***** GIVEN DATA *****
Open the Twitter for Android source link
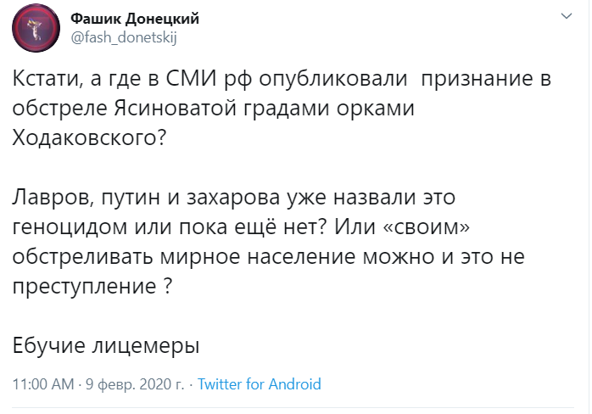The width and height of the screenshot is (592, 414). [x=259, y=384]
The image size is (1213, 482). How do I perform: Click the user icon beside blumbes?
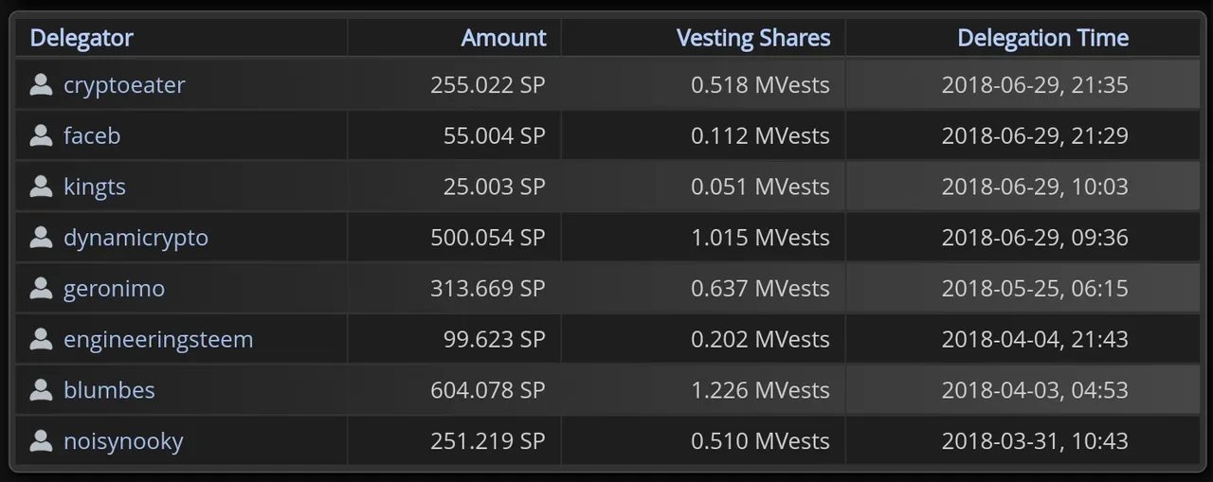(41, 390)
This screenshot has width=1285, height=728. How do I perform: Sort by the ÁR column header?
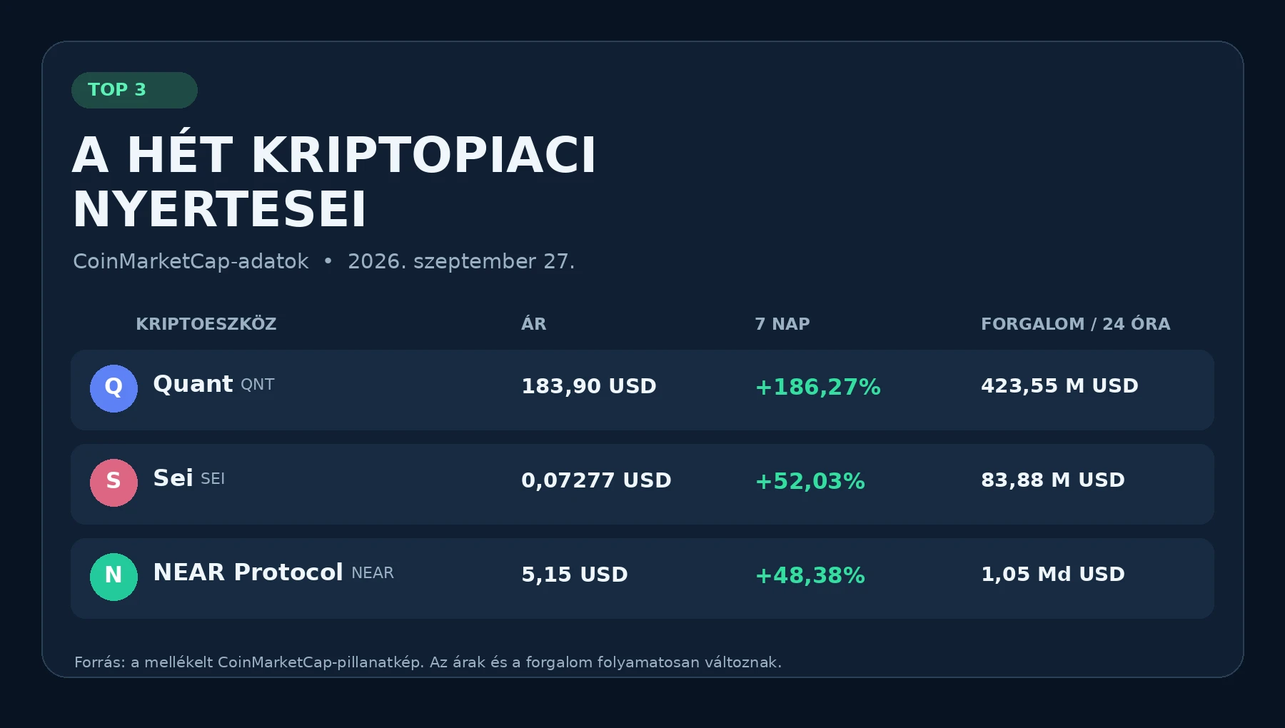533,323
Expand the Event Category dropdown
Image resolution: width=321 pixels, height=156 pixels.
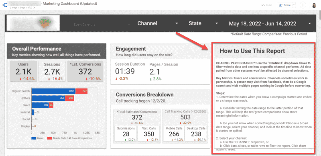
*****
▶ TASK DETAILS:
Leaving the pictures aside, give back all the records exactly as they are.

▶ RESPONSE TO THE TASK:
Open the Twitter for Android source link
The width and height of the screenshot is (592, 414). [x=259, y=384]
The image size is (1213, 482). How do I perform: Click the user icon beside blumbes?
(41, 390)
This screenshot has width=1285, height=728. How do I perform: Sort by the ÁR column header?
533,323
Expand the Event Category dropdown
Image resolution: width=321 pixels, height=156 pixels.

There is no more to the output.